Today I am presenting to you a book of poetry--an original book of poems I’ve written over the course of my lifetime that I’ve taken the trouble to organize and edit especially for you.

This book does not include every poem I have ever written—I don’t think you, or anyone should suffer such an affliction. The majority of poems I’ve written are unpalatable tripe, so I’ve spent the last few years selecting and editing my poems in order to proffer what I consider to be my better compositions. Of course, as the author of these verses I have no legitimate means of assessing their actual merit, so it is highly probable that anyone with sound judgment or good taste would find even these selected poems to be essentially moronic. Hence I present these poems to you with significant trepidation. As you read through these verses be guided by the fact that it is only because of my affection for you that I have undertaken this project in the first place, hoping that your affection for me will temper your criticism of what I now place before you.

Let me take a moment to provide some personal history relating to the compiling of these poems.

I have been writing poems and verses since my youth, at least since high school, perhaps even earlier, and what is collected here represents poems written over a period of more than thirty years. I wrote a lot of poems during those thirty years; however I was rather careless with the original manuscripts, stuffing them here and there, and in the course of all the moves and changes I’ve made throughout my life many were discarded and tossed away. Still, what remained of these jottings turned out to be more than I expected.

Some years ago, after I obtained a computer and became familiar with the wonders of word processing, I began to type several poems I had at home into computer files and saved them on floppy discs. Later they were transferred to hard floppies, rewritable CDs, and most currently to USB storage devices.

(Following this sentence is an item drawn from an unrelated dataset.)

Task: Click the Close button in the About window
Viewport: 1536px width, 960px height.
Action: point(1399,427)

I imagined that I had pretty much transferred all my salvaged original manuscripts of poems to the computer files, and I intended some day to simply reformat those poems into some presentable document representing a complete survey my poetic efforts.

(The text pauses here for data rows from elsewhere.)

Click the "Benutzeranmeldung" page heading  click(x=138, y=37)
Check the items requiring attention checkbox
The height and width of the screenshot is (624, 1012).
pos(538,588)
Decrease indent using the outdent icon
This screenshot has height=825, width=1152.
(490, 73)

However, when I retired I discovered that I had accumulated at least a few hundred more handwritten poems in a locked desk drawer in my office. You see, while I was working I occasionally would take a break from writing legal briefs and compose some verse or two that I would then tuck away into that desk drawer. Upon retiring from my law firm, in the process of cleaning out my office, I reclaimed all these manuscripts. For some inexplicable reason I brought these “desk drawer” poems down to my winter home in Florida. These “desk drawer” poems are ones that I started reviewing and editing during idle months in Florida, the unidentified “project” I evasively would tell you I was working on while away, intending to add them to the others already typed into my home computer.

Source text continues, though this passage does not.